• [WORK TO DO]
In the listing, change "upper table" to "lower table" and reproduce the lines from the one containing "You are a computer-use agent." through the end of the listing, with nothing else altered. Omit the pictures from your answer.

• [DATA FOR PROCESSING]
————
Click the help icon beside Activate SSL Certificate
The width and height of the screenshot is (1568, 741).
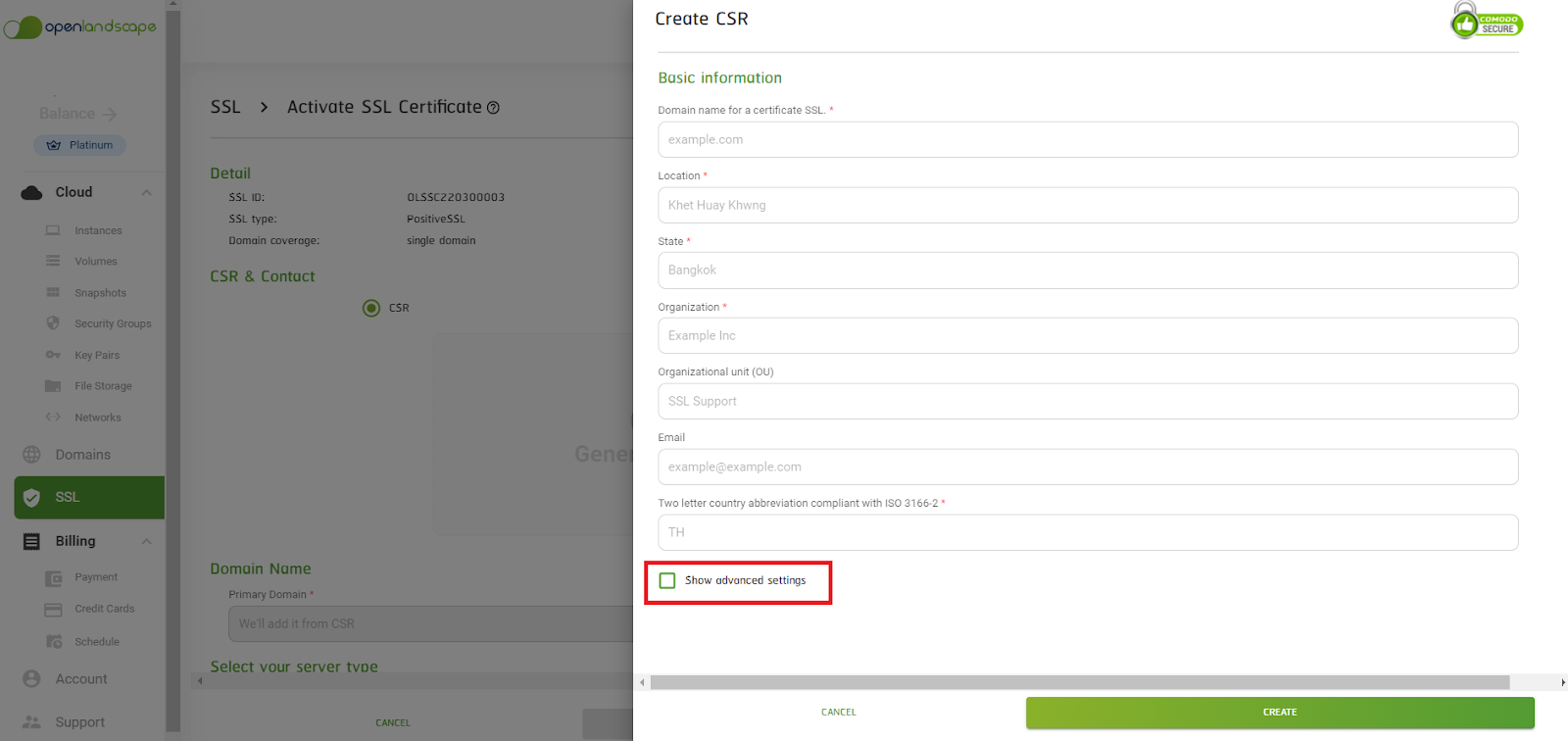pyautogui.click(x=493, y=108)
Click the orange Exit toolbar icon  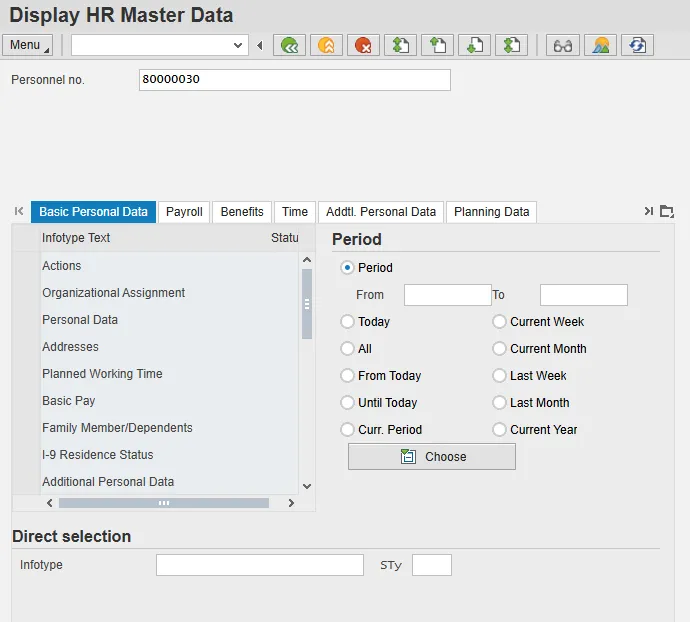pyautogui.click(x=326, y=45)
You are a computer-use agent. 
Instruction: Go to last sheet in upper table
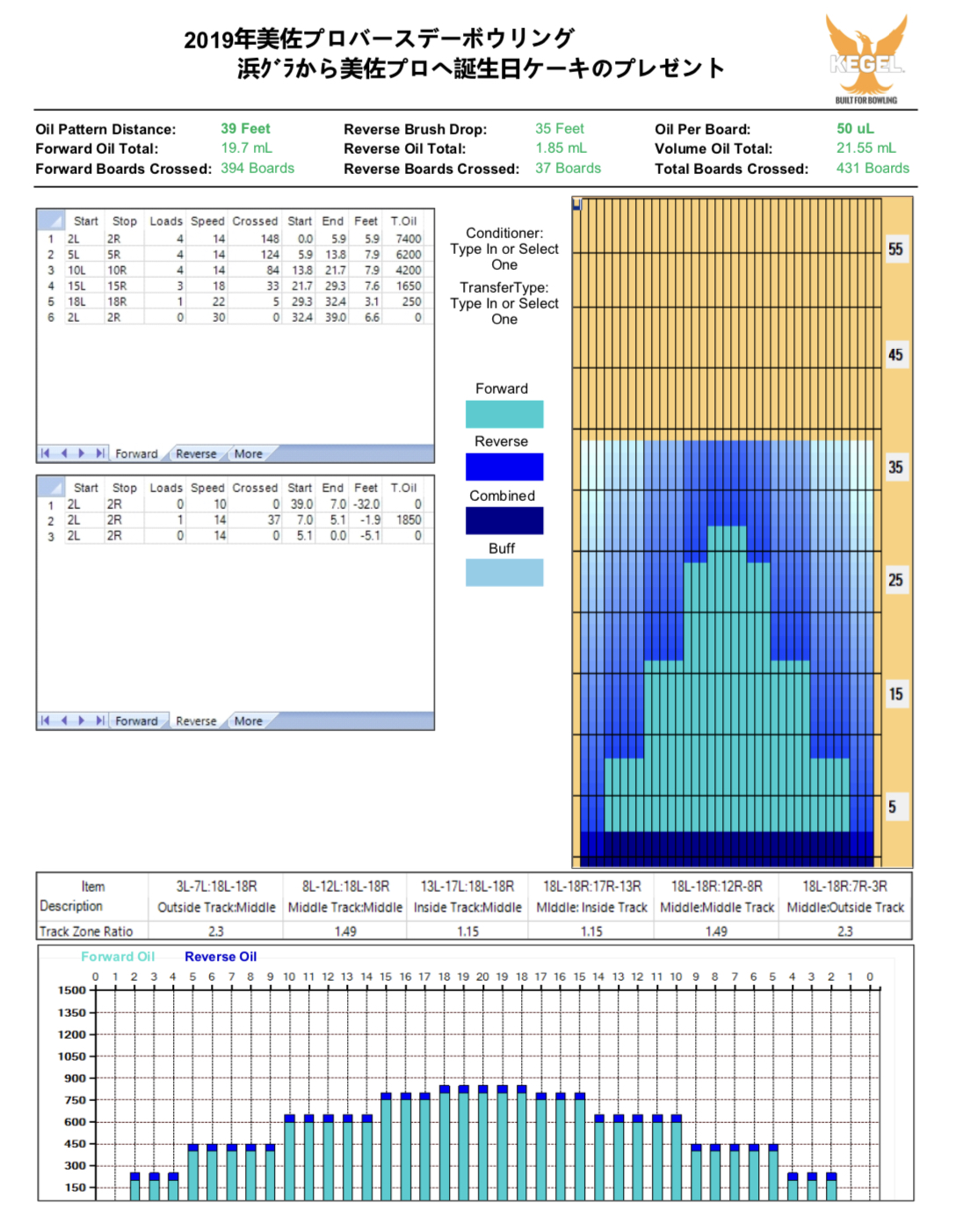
————
• [WRITTEN REPLY]
You are a computer-use agent. 
Instruction: Go to last sheet in lower table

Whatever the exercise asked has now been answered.